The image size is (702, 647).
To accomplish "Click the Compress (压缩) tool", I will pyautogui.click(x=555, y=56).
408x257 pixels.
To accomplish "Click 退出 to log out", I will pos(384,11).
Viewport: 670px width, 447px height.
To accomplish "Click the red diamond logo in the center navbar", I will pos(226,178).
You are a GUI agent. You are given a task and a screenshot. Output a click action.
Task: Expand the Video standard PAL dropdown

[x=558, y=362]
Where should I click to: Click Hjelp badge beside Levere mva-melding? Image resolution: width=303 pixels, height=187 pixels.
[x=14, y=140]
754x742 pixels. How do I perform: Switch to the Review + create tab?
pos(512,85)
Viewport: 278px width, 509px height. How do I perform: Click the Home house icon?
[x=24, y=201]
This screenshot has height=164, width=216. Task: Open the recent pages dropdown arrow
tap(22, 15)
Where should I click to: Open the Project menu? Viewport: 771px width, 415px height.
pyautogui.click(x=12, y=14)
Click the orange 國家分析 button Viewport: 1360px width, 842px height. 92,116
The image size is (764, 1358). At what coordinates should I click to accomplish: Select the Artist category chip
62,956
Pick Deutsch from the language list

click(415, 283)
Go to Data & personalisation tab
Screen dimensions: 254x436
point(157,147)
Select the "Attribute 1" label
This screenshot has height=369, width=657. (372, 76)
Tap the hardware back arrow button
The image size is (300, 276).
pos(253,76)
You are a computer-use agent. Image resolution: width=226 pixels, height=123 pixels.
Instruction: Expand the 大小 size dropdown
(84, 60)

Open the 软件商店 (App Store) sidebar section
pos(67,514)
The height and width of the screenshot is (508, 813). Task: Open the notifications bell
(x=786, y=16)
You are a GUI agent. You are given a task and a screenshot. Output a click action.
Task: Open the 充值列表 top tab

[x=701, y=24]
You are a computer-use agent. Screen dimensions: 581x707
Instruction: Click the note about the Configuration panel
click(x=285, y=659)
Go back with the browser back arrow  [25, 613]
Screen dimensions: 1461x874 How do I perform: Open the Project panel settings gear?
____
*Brief*. Every line in the data that holds the string "agent" should be copied.

*Expected answer*.
You are a GUI agent. You are given a task and a screenshot. Output a click action.
You are a computer-use agent. Image resolution: width=226 pixels, height=123 pixels.
You are a GUI agent. You are given a task and a screenshot. Output a click action.
You are a computer-use agent. Screen dimensions: 581x707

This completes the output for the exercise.